U.S. wheat, corn and soybeans fell on Thursday, reversing recent gains as investor focus returned to large supplies following good harvests among major producers.
The Chicago Board of Trade front-month March wheat contract fell 0.5 percent to $4.66 a bushel by 1110 GMT. March corn slipped 0.2 percent to $3.66-1/2 a bushel and March soybeans also dropped 0.2 percent, to $8.80-1/4 a bushel.
"Prices for wheat, corn and soybeans are lower today as market attention is returning to fundamental factors, and these involve large crops and potentially ample supplies," said Frank Rijkers, agrifood economist at ABN AMRO Bank. "This fall follows a bounce in past days partly driven by short covering and firmer crude oil."
"The overall global supply outlook for wheat is for large crops in a series of key regions meeting slow demand, with supplies possibly looking burdensome."
Chicago wheat futures dropped to their lowest level since 2010 on Feb. 9 after the U.S. Department of Agriculture estimated year-end global supplies would be the biggest ever and also forecast record high world wheat harvests.
Wheat import demand is also weak, with the fall in crude oil prices in past months cutting spending power in many Middle Eastern countries and a dispute about whether imports should contain the fungus ergot disrupting shipments to Egypt, the world's biggest wheat importer.

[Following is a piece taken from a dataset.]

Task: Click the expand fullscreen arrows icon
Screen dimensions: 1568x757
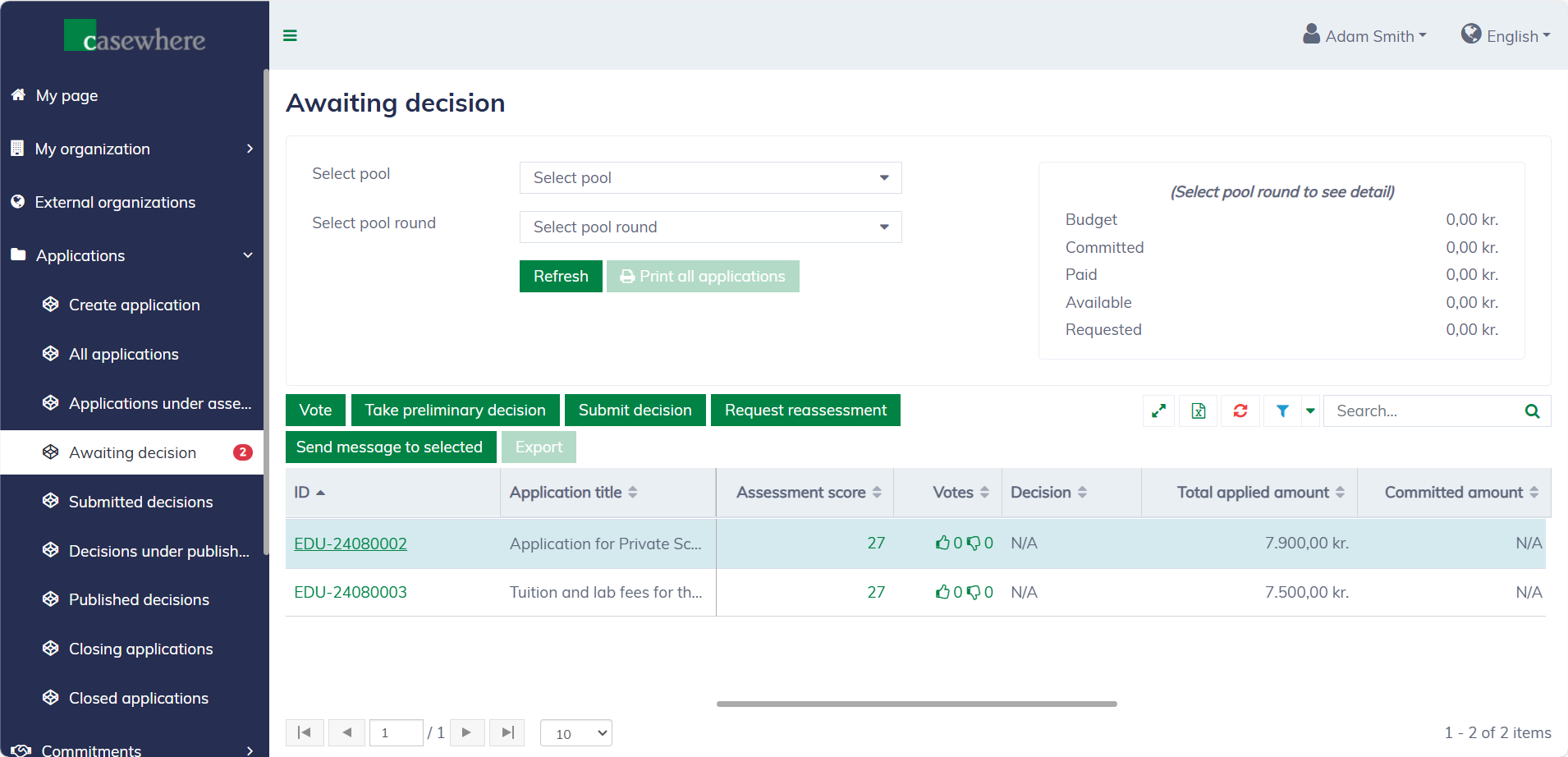Action: (1158, 411)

Quality inspectors from Egypt's agriculture ministry have in past weeks rejected wheat imports containing ergot but the ministry said in a letter on Wednesday it would in future permit a trace level of the fungus.

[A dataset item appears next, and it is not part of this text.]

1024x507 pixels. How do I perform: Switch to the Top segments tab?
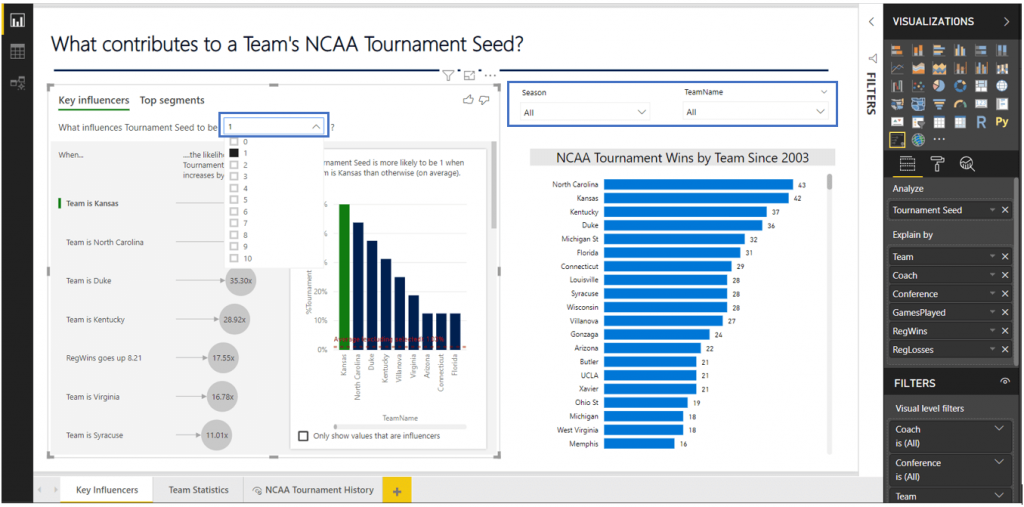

However, following conflicting statements about the problem this year traders cautioned they wanted to see if the Egyptian ministry now actually introduces a tolerance level for wheat waiting to unload in the country.
"There is a lot of attention on the position with Egyptian wheat imports after the quality control issues, with some progress but not an immediate end to the Egyptian wheat problems reported," Rijkers said.

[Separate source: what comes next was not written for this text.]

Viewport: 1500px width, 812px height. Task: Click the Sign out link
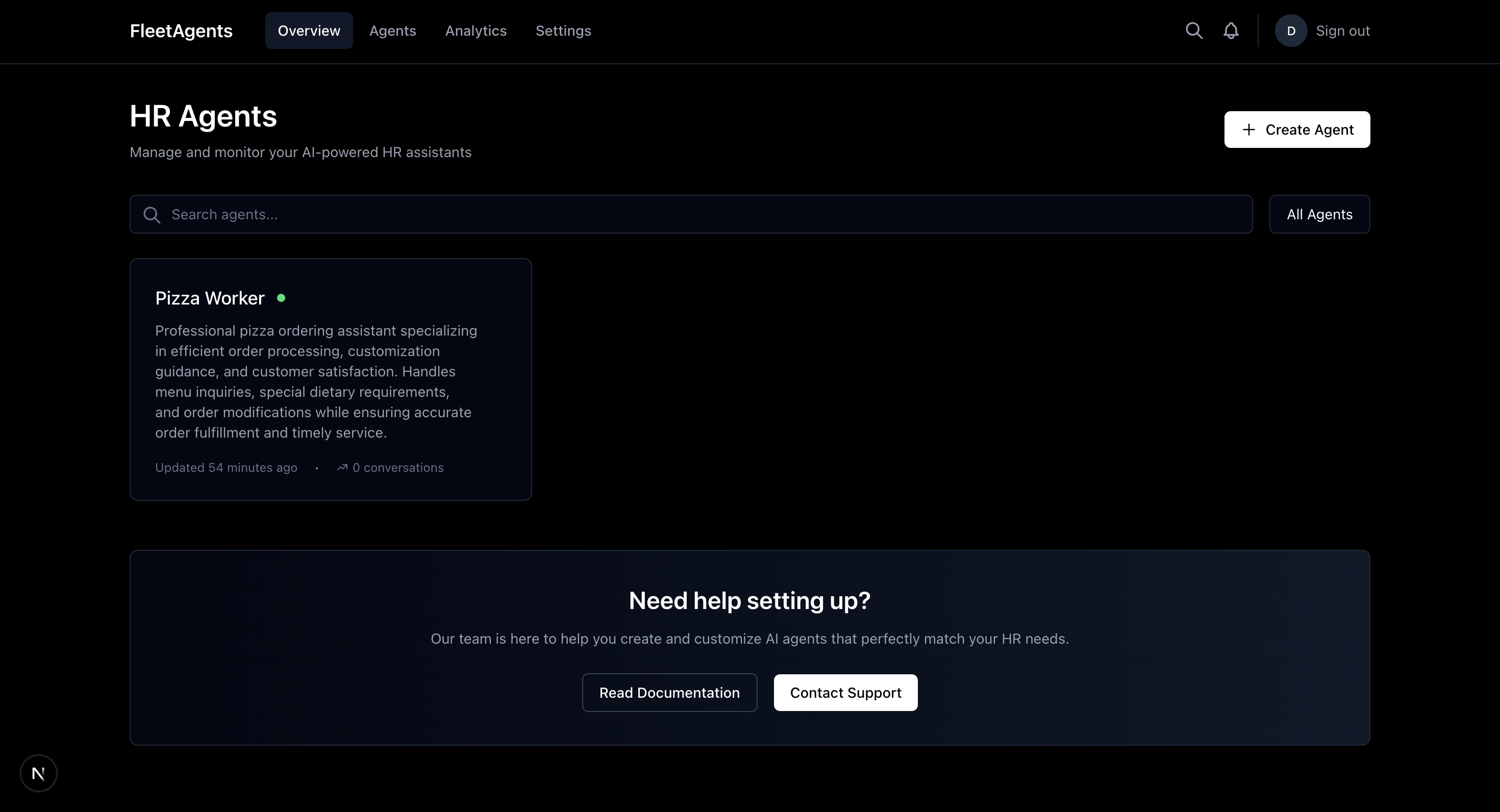click(x=1342, y=31)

Mostly good South American weather underlined expectations of hefty soybean crops from Brazil and Argentina along with decent corn harvests which are now arriving on world markets as harvests gather speed.
"Fundamental factors for soybeans and corn are also bearish, with good harvests approaching in South America with overall crop weather remaining positive in Brazil and Argentina," Rijkers said. "Today this is overriding concern about backlogs for loadings of ships with soybeans and corn in Brazilian ports seen earlier this week."